With the Noughties nearly over, the European Commission's case against Microsoft's naughty abuse of its dominant market position appears to have finally been brought to a close.
Those with good memories (or a dislike of the Internet Explorer web browser) may recall that in January 2008, the European Commission began looking into a potential breach of European competition law by Microsoft following a complaint that it was tying its Internet Explorer web browser to Windows and so abusing its dominant market position. Perhaps unsurprisingly, the European Commission took a preliminary view that by doing this, Microsoft was gaining an artificial distribution advantage on more than 90% of PCs.

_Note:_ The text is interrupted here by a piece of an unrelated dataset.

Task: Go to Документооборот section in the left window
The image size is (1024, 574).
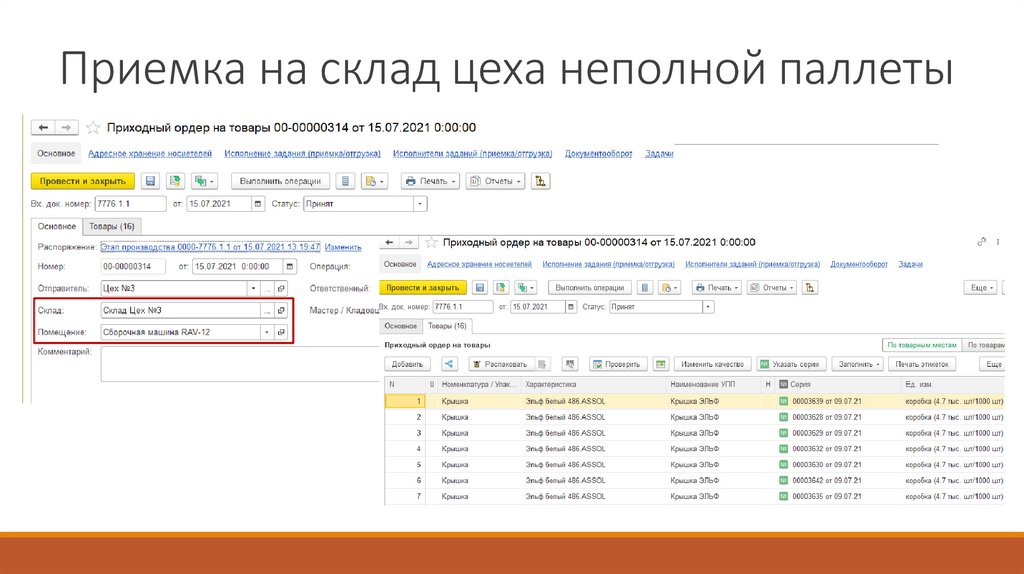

Back in 2004, Microsoft was fined £331 million for bundling its Media Player with the Windows package - the European Commission decided that this also amounted to an abuse of Microsoft's dominant market position. Having already had this wallet-lightening experience, in order to deal with the web browser complaints, earlier this year Microsoft offered commitments that it would ensure PC manufacturers and users will be able to:
- install any web browser on top of Windows;
- make any web browser the default browser on new PCs; and
- turn off access to Internet Explorer.
Last week the European Commission announced that it was making these commitments legally binding, meaning that by mid-March 2010, all internet users who have Internet Explorer set as their default web browser should have been presented with a "Choice Screen" giving them the option to switch to Apple Safari, Google Chrome, Mozilla Firefox, Opera, AOL, Maxthon, K-Meleon, Flock, Avant Browser, Sleipnir or Slim Browser. So don't forget to click on the "Install Updates" icon.
This Naked Lawyer wonders if most individuals are already too set in their ways for the "Choice Screen" to make much of a difference, but is making a New Year Resolution to try using a different browser when surfing the web.

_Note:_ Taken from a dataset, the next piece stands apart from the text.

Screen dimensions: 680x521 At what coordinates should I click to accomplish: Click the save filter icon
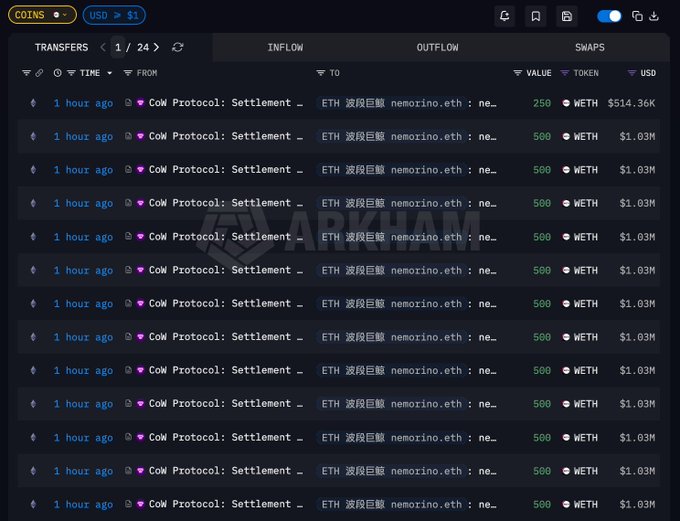[x=567, y=16]
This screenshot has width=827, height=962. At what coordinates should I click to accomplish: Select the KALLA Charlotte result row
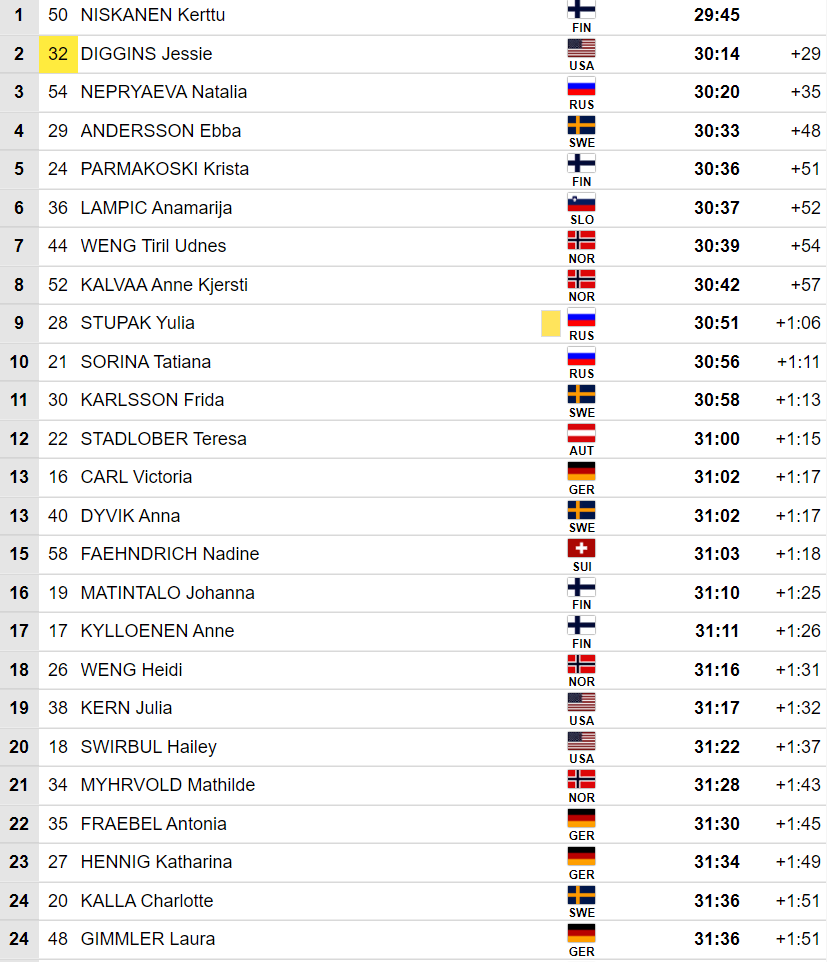coord(414,901)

Possibly realising that "it is more blessed to give than to receive" (Acts 20:35), Microsoft has also given a public undertaking to promote interoperability between its products and those created by other companies. Microsoft claims that this undertaking "represents the most comprehensive commitment to the promotion of interoperability in the history of the software industry". The interoperability package being offered to third parties is available from its website. There may well be some interesting experimentation going on during the teen years of the third millenium anno domini.